On other literary fronts, take a look at the legendary and inexhaustable Reg Hartt's
"The Night They Raided Rochdale" (excerpt only). Reg Hartt was Director of Cinema Studies at Rochdale.
Parenthetically, Rochdaleistas may remember that admission to showings of Behind the Green Door and similar films was free to anyone who showed up naked and more than a few people did.
Anything worth doing will attract people who think the only
thing worth doing is lugubriating over it. My advice is skip Neil Adelman's
"Rochdale
College: Power and Performance,"
Canadian Literature, spring-summer 1997.
In a similar, but briefer and less hysterical, vein,
is Ray Bennett's
"The Jungle Collided with Rochdale College"
from Dossier, Volume 14 #1. And more recently someone who calls themselves "Publius" posted
a glib and superficial comment
"Thirty Years After A Bad Idea" on the neocon blog "Gods of the Copybook Headings". Actually it does my
heart good to see neocons still upset by possibility that ideas like those reified by Rochdale
are not gone for good -- guess what, they're not.
And while we're on things
literary, we may as well connect Rochdale up to the sage of
Toronto in
"Amusing Idiots You Have in this Village"
Patrick Burton writes about meeting Marshall McLuhan
in the SCM bookstore.
Obscure and Far Away
Anyone read Polish? If you do, try out
Krótki kurs rzeczywistos'ci ... and write and tell me about (please).
Still in T.O. after all these years
Donald Holyoak (aka Julian Ayrs) recalls "...I lived on the 6th Floor in 1969.
My "black room" was featured in a
TIME MAGAZINE article which came out that year on the College. Raquel Welch
was on the cover. Gee whiz - being in such celebrated company!!! There was
a shot of me, inside, on my bed.
I am proud to say I got BUSTED dancing on a Police Car that year on
Baldwin Street - and that ROCHDALE College attorney, Clayton Ruby,
represented me in Court. He actually established that the Police caused the
disturbance, and Morley Markson caught the whole event on film - and the
piece (Revolution of the Electric Family) won an award at the Cannes Film
Festival. [i.e., Breathing Together: Revolution of the Electric Family].
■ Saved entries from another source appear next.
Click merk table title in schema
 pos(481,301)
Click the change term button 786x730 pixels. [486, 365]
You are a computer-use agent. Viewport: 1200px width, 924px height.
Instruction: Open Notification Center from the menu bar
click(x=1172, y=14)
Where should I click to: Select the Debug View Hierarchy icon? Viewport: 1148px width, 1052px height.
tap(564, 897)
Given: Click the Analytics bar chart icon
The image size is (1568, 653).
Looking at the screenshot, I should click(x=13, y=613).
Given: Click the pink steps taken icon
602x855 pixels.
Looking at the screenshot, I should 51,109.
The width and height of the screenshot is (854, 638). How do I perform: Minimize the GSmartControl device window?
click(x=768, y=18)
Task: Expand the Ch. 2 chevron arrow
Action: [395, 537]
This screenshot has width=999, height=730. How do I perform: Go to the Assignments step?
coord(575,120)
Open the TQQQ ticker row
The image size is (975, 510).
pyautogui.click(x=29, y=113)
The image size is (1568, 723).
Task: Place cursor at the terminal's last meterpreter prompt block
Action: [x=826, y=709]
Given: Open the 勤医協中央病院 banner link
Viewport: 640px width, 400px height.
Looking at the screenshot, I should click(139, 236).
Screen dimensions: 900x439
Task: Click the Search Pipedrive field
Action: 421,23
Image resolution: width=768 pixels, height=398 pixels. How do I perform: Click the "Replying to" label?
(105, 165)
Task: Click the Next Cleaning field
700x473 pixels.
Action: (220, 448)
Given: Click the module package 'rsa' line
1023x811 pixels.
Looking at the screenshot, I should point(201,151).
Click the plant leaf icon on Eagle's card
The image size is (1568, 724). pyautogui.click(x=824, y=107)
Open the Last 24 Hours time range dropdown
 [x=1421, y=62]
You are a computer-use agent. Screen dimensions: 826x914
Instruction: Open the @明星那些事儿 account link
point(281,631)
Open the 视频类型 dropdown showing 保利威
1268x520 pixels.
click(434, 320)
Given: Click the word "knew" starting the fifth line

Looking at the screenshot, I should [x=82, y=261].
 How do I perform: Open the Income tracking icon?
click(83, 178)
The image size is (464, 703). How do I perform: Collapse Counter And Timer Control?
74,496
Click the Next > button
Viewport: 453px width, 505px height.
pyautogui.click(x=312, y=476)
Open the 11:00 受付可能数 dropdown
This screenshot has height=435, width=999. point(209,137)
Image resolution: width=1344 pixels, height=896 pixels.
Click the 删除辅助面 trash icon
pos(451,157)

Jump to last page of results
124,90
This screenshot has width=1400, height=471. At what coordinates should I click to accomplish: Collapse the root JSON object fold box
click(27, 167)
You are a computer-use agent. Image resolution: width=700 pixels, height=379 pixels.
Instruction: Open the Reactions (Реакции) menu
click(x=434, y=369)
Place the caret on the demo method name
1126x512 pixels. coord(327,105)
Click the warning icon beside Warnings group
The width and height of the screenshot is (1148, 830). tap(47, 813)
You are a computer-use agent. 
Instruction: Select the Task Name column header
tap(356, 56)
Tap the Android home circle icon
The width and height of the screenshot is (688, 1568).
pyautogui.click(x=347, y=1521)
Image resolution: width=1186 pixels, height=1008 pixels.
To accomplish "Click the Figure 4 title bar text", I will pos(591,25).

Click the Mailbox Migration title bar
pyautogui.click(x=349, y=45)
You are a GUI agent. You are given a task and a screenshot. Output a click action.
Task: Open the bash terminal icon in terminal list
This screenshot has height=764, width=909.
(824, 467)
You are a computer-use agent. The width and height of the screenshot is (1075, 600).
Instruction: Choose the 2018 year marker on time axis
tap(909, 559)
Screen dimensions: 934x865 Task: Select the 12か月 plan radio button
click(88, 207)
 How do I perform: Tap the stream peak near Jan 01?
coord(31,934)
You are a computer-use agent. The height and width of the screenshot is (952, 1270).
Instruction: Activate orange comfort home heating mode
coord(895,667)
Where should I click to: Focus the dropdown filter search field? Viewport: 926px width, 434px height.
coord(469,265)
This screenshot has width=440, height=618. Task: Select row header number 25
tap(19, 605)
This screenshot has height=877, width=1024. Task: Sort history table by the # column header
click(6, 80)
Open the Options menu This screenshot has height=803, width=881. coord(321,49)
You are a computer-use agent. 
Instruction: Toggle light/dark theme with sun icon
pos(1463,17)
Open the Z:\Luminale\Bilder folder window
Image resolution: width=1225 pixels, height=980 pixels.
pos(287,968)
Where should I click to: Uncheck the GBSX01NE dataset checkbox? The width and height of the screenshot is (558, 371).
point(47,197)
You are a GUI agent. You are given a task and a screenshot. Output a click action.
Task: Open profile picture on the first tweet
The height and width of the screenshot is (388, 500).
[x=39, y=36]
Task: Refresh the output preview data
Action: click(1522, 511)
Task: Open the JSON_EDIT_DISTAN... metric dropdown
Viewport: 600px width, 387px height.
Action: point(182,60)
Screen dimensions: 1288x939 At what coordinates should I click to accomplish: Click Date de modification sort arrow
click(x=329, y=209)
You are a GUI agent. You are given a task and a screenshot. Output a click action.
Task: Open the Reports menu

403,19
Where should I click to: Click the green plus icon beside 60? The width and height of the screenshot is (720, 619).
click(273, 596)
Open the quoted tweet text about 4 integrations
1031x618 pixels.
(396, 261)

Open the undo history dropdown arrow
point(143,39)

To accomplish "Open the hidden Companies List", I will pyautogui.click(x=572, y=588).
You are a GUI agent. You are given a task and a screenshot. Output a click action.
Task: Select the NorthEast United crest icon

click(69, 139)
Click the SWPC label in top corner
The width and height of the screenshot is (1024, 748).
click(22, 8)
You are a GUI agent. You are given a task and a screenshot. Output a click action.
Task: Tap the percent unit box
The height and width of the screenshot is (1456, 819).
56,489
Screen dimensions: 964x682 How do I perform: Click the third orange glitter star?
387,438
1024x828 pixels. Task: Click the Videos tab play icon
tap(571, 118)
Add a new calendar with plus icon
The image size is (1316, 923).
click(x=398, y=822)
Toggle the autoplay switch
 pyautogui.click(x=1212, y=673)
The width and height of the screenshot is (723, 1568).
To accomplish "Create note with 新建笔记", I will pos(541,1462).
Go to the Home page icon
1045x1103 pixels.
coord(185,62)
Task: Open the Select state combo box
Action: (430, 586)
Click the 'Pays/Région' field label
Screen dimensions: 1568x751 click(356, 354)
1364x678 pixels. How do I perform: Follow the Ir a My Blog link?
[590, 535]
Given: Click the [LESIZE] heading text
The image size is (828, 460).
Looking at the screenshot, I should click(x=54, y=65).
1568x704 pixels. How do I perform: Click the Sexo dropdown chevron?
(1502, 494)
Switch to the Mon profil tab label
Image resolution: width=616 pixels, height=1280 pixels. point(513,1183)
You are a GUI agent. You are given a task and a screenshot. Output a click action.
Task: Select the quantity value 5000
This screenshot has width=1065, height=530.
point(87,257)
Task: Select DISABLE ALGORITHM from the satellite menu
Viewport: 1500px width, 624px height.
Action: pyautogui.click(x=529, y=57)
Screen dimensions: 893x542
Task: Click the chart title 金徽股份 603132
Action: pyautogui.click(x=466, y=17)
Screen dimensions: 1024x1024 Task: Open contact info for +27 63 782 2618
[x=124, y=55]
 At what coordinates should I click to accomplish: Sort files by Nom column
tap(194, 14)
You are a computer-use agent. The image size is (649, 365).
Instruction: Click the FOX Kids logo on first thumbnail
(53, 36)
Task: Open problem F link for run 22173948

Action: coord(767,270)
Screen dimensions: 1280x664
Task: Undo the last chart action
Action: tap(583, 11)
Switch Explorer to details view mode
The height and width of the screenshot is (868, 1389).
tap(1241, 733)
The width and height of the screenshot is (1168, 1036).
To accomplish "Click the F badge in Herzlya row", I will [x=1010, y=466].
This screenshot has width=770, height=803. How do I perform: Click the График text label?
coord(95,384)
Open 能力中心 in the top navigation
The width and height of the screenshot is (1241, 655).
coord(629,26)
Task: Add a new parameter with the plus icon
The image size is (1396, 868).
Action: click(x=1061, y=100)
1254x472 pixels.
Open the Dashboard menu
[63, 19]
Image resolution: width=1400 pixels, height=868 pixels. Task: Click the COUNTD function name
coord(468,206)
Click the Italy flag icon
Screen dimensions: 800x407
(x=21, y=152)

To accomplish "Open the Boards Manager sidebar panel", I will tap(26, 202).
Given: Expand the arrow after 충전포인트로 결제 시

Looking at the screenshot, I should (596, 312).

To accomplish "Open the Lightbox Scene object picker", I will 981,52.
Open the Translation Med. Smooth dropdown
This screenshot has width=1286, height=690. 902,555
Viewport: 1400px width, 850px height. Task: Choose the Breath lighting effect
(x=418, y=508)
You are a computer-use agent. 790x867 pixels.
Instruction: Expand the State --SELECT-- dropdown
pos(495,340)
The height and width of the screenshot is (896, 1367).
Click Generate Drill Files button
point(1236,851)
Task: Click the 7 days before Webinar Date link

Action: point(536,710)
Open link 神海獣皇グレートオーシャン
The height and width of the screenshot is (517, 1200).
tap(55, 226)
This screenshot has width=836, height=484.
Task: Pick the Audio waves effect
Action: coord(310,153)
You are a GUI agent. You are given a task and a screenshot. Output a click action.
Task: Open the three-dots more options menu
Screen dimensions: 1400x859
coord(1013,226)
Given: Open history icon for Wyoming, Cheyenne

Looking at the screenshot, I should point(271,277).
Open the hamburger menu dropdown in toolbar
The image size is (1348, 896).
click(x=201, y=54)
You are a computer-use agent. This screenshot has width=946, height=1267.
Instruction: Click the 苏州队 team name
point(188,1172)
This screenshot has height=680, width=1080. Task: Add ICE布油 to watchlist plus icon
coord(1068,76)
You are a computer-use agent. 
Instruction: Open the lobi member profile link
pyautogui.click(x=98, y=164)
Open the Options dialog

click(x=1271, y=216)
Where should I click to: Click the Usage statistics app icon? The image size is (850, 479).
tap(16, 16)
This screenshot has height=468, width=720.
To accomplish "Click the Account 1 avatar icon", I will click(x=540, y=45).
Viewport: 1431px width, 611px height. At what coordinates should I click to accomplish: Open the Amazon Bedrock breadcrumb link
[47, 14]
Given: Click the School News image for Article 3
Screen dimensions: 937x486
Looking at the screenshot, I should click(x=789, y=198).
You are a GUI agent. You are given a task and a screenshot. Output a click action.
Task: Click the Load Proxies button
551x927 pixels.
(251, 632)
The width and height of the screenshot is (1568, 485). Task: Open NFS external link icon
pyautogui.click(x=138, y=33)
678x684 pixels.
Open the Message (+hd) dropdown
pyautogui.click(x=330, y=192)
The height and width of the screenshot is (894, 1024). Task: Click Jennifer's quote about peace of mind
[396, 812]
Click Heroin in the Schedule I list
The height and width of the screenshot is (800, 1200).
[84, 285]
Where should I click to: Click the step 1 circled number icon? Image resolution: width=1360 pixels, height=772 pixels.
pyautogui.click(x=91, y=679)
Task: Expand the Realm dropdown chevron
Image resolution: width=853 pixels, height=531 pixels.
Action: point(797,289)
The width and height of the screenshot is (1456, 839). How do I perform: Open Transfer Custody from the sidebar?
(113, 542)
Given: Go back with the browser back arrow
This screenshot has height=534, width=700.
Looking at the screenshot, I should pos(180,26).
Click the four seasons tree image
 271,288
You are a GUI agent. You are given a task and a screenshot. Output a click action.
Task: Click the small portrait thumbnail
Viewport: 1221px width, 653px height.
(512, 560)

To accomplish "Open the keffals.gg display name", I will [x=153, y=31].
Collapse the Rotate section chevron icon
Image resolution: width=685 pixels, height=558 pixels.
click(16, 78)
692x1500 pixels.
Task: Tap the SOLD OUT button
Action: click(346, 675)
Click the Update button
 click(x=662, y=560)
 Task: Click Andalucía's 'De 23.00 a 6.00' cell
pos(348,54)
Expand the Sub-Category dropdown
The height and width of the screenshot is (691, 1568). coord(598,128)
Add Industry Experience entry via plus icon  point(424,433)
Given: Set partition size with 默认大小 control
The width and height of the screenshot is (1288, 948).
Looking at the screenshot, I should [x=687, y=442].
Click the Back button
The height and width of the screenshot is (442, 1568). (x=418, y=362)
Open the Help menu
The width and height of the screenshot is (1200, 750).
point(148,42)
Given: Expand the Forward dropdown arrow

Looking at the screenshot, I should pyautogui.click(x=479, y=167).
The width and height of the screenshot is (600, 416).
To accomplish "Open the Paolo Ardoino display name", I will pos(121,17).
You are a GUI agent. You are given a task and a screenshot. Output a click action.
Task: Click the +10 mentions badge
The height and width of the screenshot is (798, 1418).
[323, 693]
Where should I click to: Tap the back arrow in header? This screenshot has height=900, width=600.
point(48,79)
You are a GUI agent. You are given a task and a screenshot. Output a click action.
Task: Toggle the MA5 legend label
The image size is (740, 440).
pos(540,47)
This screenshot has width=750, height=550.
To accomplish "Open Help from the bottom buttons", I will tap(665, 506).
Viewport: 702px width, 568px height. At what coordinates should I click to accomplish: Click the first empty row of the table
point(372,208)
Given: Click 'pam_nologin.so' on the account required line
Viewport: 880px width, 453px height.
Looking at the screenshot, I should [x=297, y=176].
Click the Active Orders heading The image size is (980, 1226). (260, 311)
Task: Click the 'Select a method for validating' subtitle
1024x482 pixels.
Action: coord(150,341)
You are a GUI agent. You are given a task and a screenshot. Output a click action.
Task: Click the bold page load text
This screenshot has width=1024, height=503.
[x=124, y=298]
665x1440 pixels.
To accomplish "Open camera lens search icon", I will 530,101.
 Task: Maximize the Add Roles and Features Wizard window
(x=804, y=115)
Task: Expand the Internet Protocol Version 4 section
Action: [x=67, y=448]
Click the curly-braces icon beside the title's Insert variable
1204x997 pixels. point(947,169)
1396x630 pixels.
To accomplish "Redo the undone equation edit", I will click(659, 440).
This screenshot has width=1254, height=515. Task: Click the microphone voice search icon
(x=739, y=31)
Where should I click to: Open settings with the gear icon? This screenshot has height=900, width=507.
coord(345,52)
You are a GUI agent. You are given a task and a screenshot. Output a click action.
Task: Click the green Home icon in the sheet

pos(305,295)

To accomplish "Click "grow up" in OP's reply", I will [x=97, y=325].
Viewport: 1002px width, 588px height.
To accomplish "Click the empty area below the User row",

Ah, I am in Toronto now. And I don't pass by Rochdale on Bloor without
some FOND memory of the past.
I miss those days.
Oh, I was also published by Coach House Press. Victor Coleman, who
started up the printing company, was a very forward-thinking guy. Glad to
read in the newspaper this past month that he just won a Literary Award here
in Toronto."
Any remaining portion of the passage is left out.